High Country News reports on Fresno's infamous Taco Flat in this 4-pager. Seattle's Nickelsville and Portland's Dignity Village are held up as better examples of squatter settlements. Architecture and 'informal urbanism' of tent cities is examined.
"Tent cities have much in common with the squatter camps of the Great Depression, but to simply call them Hoover-villes is to ignore their complexity. To truly understand them, one must look at current trends in the developing world, where informal urbanism -- a form of "slum" development that takes place outside the conventions of city planning -- is now the predominant mode of city-making.
Informal urbanism, characterized by unauthorized land occupation, makeshift construction and a lack of public utilities, is how many burgeoning nations meet their housing needs. It thrives in places like Fresno, where poverty is endemic and there is a wide gap between rich and poor.
Fresno, which the Brookings Institution ranked in 2005 as the American city with the greatest concentration of poverty, is far from the only place where people are resorting to life in makeshift abodes.

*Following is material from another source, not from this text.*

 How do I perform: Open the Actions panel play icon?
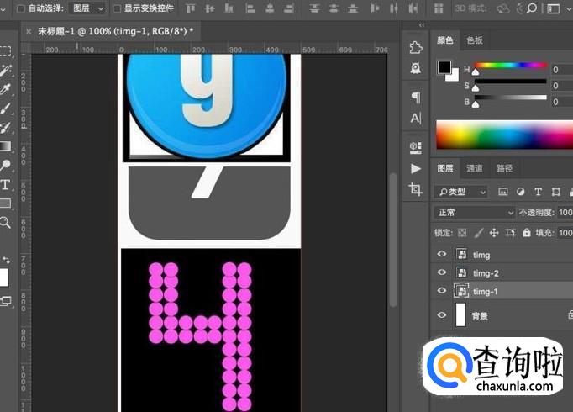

Rahul Mehrotra, a professor at the MIT Institute of Urban Studies and Planning, said there's a real kinship between Taco Flat and the squatter settlements of Mumbai, India, where he runs an architectural firm."
"It's really a reflection of the government's inability to provide housing affordably across society."
"The promise of tent cities begins with their architecture. Makeshift dwellings may not be the dream homes of yesteryear, but they are simple, affordable and sustainable in their use of salvaged materials. With imaginative designers, they could help solve the present housing crisis, a faster alternative to the lengthy process of building low-income apartment complexes and homeless shelters."